• **Selected text**
::::

In board and compensation committee meetings today, we hear a lot of talk about what is intended by the Dodd-Frank Act. And, rightly so. Dodd-Frank gives us the broad strokes on what reforms the government is seeking. In the area of executive compensation, Dodd-Frank covers four primary areas:
- Non-binding vote on say on pay
- Clawbacks in the case of any material financial restatement
- Increased disclosure around the relationship between executive pay and performance, and pay equity; and
- Rules around compensation committee member independence and compensation consultant independence.
Now that the broad agenda has been set by Dodd-Frank, board members are wondering how the SEC will interpret this direction and what new rules they will set. For example, in the case of clawbacks, how will companies actually determine amounts to be clawed back and how will they go about collecting these amounts?

::::

• **What you will do**
Copy the whole text on Dodd-Frank and executive compensation word for word. The data that follows is separate material and has no connection to the text on Dodd-Frank executive compensation.

::::

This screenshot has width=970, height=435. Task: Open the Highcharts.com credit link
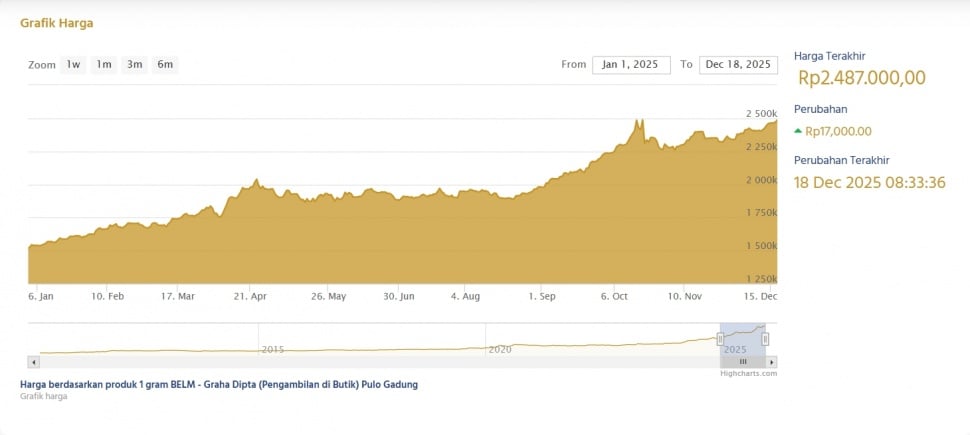click(748, 374)
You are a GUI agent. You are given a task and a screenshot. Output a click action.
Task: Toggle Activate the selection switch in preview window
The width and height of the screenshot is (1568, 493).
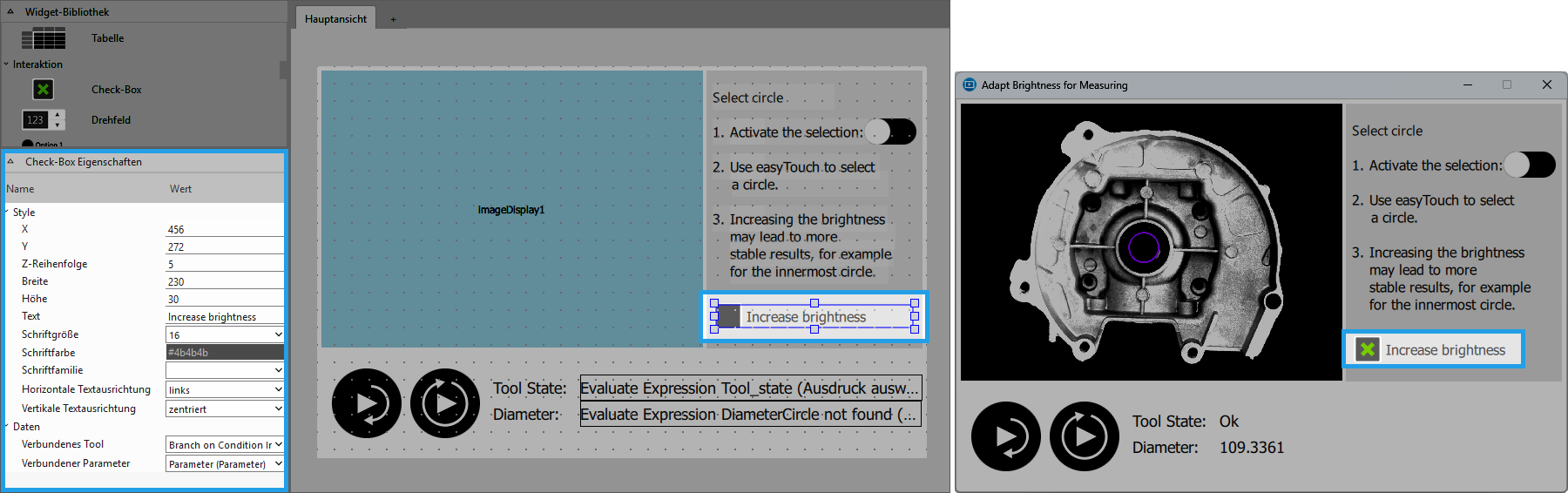(x=1529, y=165)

::::

• **Response for this exercise**
In board and compensation committee meetings today, we hear a lot of talk about what is intended by the Dodd-Frank Act. And, rightly so. Dodd-Frank gives us the broad strokes on what reforms the government is seeking. In the area of executive compensation, Dodd-Frank covers four primary areas:
- Non-binding vote on say on pay
- Clawbacks in the case of any material financial restatement
- Increased disclosure around the relationship between executive pay and performance, and pay equity; and
- Rules around compensation committee member independence and compensation consultant independence.
Now that the broad agenda has been set by Dodd-Frank, board members are wondering how the SEC will interpret this direction and what new rules they will set. For example, in the case of clawbacks, how will companies actually determine amounts to be clawed back and how will they go about collecting these amounts?